WORK TASK. Keep the pictures out while you transcribe the listing below exactly.

GIVEN RECORDS.
=== Section Start ===

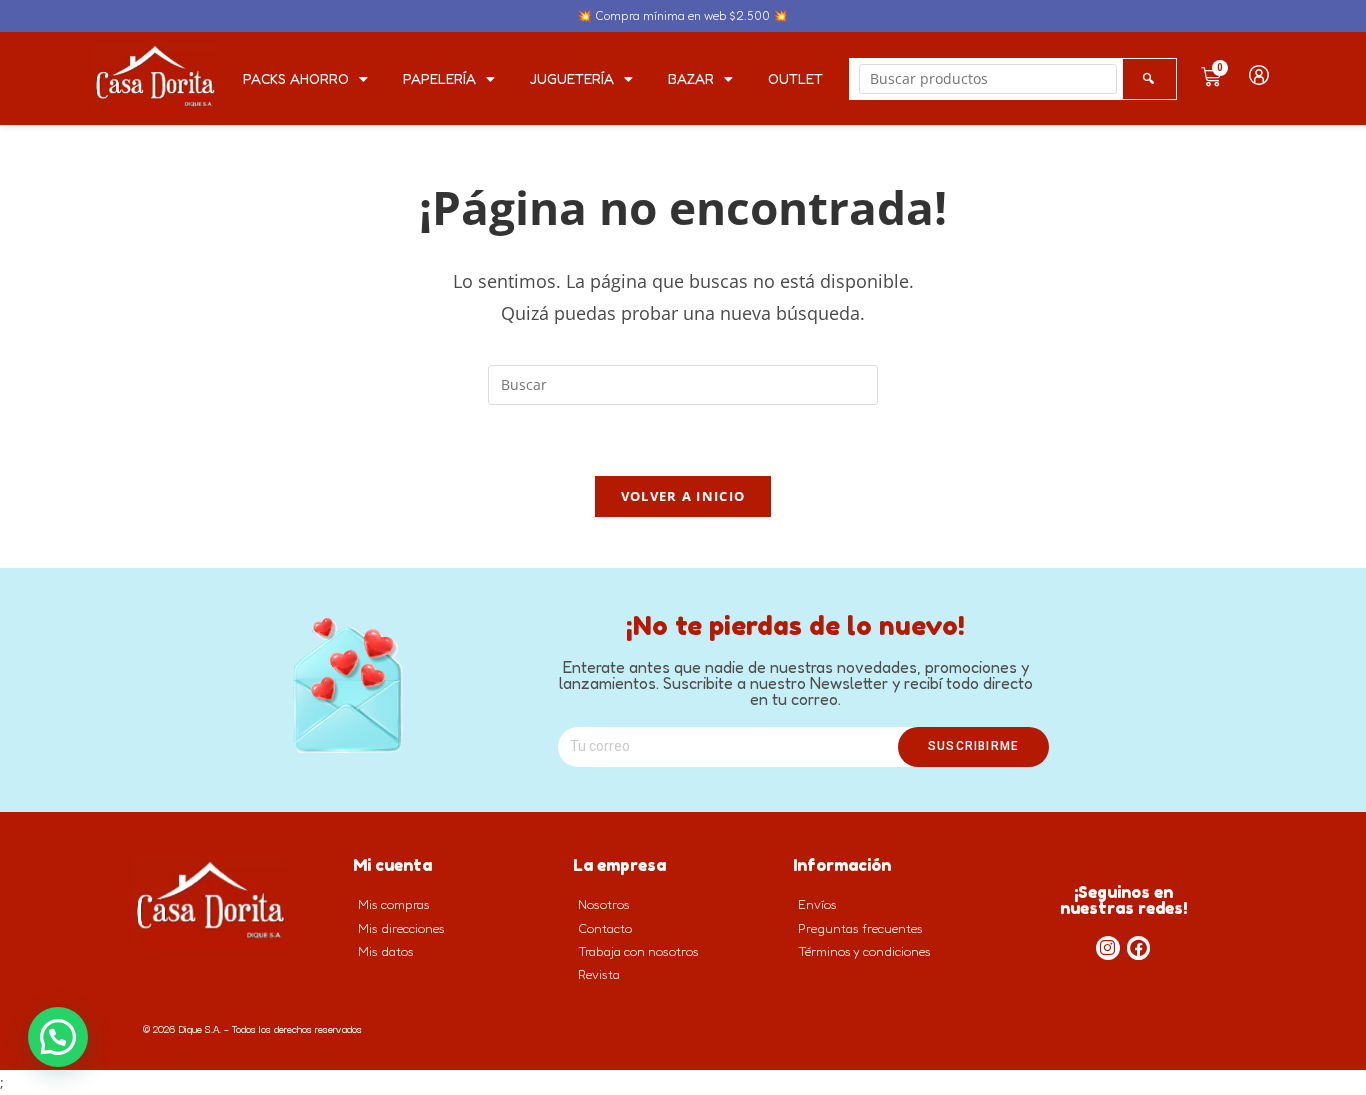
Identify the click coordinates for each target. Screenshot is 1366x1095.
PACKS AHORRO (296, 78)
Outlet (795, 78)
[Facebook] (1139, 948)
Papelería (439, 78)
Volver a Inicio (683, 496)
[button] (58, 1037)
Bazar (691, 78)
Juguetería (572, 78)
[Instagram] (1108, 948)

=== Section End ===

SOLUTION TO THIS EXERCISE.
Identify the click coordinates for each target. Screenshot is 1366x1095.
PACKS AHORRO (296, 78)
Outlet (795, 78)
[Facebook] (1139, 948)
Papelería (439, 78)
Volver a Inicio (683, 496)
[button] (58, 1037)
Bazar (691, 78)
Juguetería (572, 78)
[Instagram] (1108, 948)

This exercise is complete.